:: BRIEF ::
Retype all of the entries that appear below, keeping them exactly as they are.
━━━ RECORDS SHOWN ━━━
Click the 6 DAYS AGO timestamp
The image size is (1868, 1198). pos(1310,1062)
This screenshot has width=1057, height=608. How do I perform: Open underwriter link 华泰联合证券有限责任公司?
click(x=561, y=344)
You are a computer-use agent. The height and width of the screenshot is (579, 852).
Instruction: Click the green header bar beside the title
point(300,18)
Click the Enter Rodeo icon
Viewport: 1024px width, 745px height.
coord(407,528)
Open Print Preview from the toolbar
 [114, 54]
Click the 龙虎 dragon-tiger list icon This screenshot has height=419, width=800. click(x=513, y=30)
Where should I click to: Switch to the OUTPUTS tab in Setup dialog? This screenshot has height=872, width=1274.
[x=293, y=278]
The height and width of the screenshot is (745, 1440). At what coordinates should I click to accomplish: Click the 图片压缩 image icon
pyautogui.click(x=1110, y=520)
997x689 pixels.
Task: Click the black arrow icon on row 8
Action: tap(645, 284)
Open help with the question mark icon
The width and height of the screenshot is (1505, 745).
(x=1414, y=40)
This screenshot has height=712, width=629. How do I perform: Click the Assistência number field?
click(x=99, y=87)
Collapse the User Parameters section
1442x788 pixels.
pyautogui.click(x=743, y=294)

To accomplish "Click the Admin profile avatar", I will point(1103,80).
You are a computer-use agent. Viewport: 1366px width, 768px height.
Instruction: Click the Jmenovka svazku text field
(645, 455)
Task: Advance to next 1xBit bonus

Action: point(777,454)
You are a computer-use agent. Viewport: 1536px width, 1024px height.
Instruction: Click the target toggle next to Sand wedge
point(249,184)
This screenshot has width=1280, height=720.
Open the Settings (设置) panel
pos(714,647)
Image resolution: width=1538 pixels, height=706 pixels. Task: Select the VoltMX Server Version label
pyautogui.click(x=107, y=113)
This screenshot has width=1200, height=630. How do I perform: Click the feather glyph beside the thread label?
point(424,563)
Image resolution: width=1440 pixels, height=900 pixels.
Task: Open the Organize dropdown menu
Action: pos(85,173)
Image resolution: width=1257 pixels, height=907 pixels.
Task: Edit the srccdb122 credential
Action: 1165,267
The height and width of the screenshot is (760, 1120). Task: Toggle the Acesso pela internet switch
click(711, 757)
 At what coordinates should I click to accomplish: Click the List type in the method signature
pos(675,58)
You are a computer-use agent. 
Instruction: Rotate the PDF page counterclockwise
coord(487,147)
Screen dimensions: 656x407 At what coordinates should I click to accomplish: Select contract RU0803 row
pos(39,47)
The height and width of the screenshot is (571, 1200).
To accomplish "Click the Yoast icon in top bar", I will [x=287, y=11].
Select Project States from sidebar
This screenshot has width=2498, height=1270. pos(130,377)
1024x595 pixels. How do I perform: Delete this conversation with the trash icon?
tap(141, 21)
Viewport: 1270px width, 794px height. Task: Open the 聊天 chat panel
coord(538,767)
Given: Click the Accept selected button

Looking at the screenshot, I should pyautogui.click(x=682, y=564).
━━━
:: EXERCISE OUTPUT ::
Click the 6 DAYS AGO timestamp
The image size is (1868, 1198). pos(1310,1062)
This screenshot has width=1057, height=608. How do I perform: Open underwriter link 华泰联合证券有限责任公司?
click(x=561, y=344)
You are a computer-use agent. The height and width of the screenshot is (579, 852).
Instruction: Click the green header bar beside the title
point(300,18)
Click the Enter Rodeo icon
Viewport: 1024px width, 745px height.
coord(407,528)
Open Print Preview from the toolbar
 [114, 54]
Click the 龙虎 dragon-tiger list icon This screenshot has height=419, width=800. click(x=513, y=30)
Where should I click to: Switch to the OUTPUTS tab in Setup dialog? This screenshot has height=872, width=1274.
[x=293, y=278]
The height and width of the screenshot is (745, 1440). At what coordinates should I click to accomplish: Click the 图片压缩 image icon
pyautogui.click(x=1110, y=520)
997x689 pixels.
Task: Click the black arrow icon on row 8
Action: tap(645, 284)
Open help with the question mark icon
The width and height of the screenshot is (1505, 745).
(x=1414, y=40)
This screenshot has height=712, width=629. How do I perform: Click the Assistência number field?
click(x=99, y=87)
Collapse the User Parameters section
1442x788 pixels.
pyautogui.click(x=743, y=294)

To accomplish "Click the Admin profile avatar", I will point(1103,80).
You are a computer-use agent. Viewport: 1366px width, 768px height.
Instruction: Click the Jmenovka svazku text field
(645, 455)
Task: Advance to next 1xBit bonus

Action: point(777,454)
You are a computer-use agent. Viewport: 1536px width, 1024px height.
Instruction: Click the target toggle next to Sand wedge
point(249,184)
This screenshot has width=1280, height=720.
Open the Settings (设置) panel
pos(714,647)
Image resolution: width=1538 pixels, height=706 pixels. Task: Select the VoltMX Server Version label
pyautogui.click(x=107, y=113)
This screenshot has width=1200, height=630. How do I perform: Click the feather glyph beside the thread label?
point(424,563)
Image resolution: width=1440 pixels, height=900 pixels.
Task: Open the Organize dropdown menu
Action: pos(85,173)
Image resolution: width=1257 pixels, height=907 pixels.
Task: Edit the srccdb122 credential
Action: 1165,267
The height and width of the screenshot is (760, 1120). Task: Toggle the Acesso pela internet switch
click(711, 757)
 At what coordinates should I click to accomplish: Click the List type in the method signature
pos(675,58)
You are a computer-use agent. 
Instruction: Rotate the PDF page counterclockwise
coord(487,147)
Screen dimensions: 656x407 At what coordinates should I click to accomplish: Select contract RU0803 row
pos(39,47)
The height and width of the screenshot is (571, 1200).
To accomplish "Click the Yoast icon in top bar", I will [x=287, y=11].
Select Project States from sidebar
This screenshot has width=2498, height=1270. pos(130,377)
1024x595 pixels. How do I perform: Delete this conversation with the trash icon?
tap(141, 21)
Viewport: 1270px width, 794px height. Task: Open the 聊天 chat panel
coord(538,767)
Given: Click the Accept selected button

Looking at the screenshot, I should pyautogui.click(x=682, y=564).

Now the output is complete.